*** RECORDED DATA Section Begins ***

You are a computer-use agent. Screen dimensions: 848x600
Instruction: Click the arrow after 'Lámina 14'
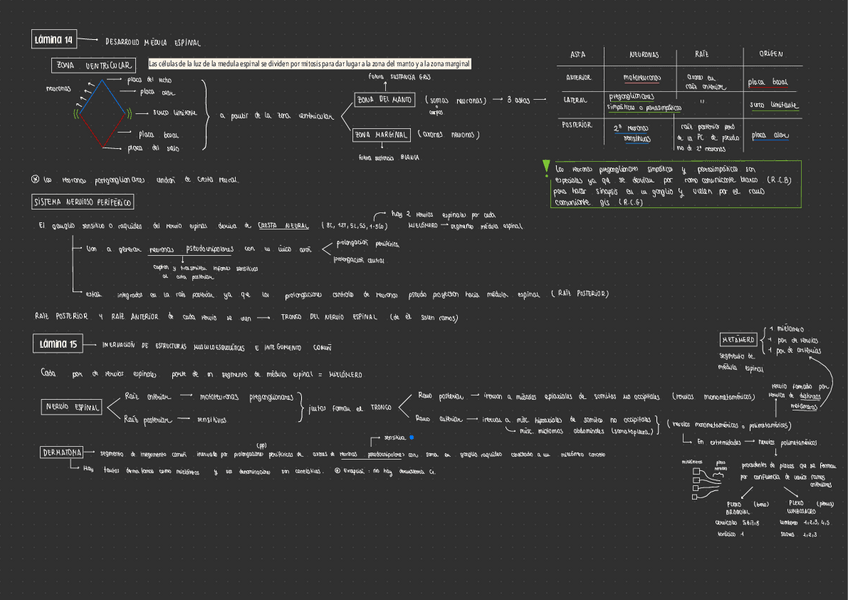pos(90,41)
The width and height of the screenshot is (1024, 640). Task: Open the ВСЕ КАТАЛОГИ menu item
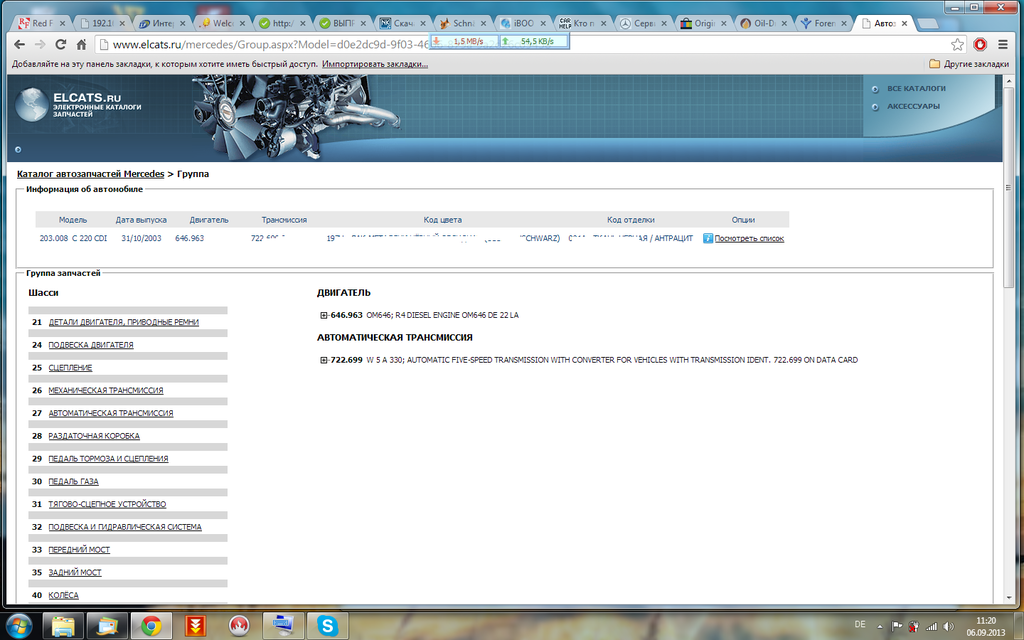coord(916,88)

*** RECORDED DATA Section Ends ***

TASK PROMPT: Repeat the records above exactly, leaving out any pictures they contain.

ANSWER TO THIS PROBLEM:
You are a computer-use agent. Screen dimensions: 848x600
Instruction: Click the arrow after 'Lámina 14'
pos(90,41)
The width and height of the screenshot is (1024, 640). Task: Open the ВСЕ КАТАЛОГИ menu item
coord(916,88)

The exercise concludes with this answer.